Cadmus executive vice president John Garel said that the company had seriously considered the Candler Building at 111 Market Place in Baltimore's Inner Harbor. But, he said, access to inter-city air and rail connections, competitive pricing and comfort, as well as the security of a suburban location, were key factors in choosing the Linthicum site.

Ed Spiva, executive vice president of Baltimore Development Corp., said yesterday that Cadmus had not notified the city that it had moved so close to a decision to move out of town. He said that the city had expected to have more discussions with the company before a decision was made.

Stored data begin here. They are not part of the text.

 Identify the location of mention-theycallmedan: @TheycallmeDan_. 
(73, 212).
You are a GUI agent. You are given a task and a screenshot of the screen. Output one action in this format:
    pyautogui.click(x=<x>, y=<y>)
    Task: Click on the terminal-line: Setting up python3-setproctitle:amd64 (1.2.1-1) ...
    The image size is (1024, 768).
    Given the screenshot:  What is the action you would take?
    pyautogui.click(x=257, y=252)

Wayne R. Gioioso Jr., president of Mid-Atlantic Properties Inc. of Cockeysville, Cadmus' real estate broker, defended the company's decision.

"I don't know that we pulled the plug [on the city]," Mr. Gioioso said. "The overall forces to move to that area were too strong. . . . The economics of the deal were better out there."

Assuming negotiations are successfully completed, the company plans to move into 41,000 square feet of space in the Airport Square 7 building, which has been vacant since Westinghouse Electric Corp. moved out in 1992. The building has about 51,700 square feet of space.

The most significant remaining hitch is that the company is still trying to work out a deal with state economic development officials to get state retraining assistance for company workers. That money would give the company incentive to move some of its Virginia-based employees to Maryland. The company may move about 80 workers now in northern Virginia to Linthicum pending the talks, he said.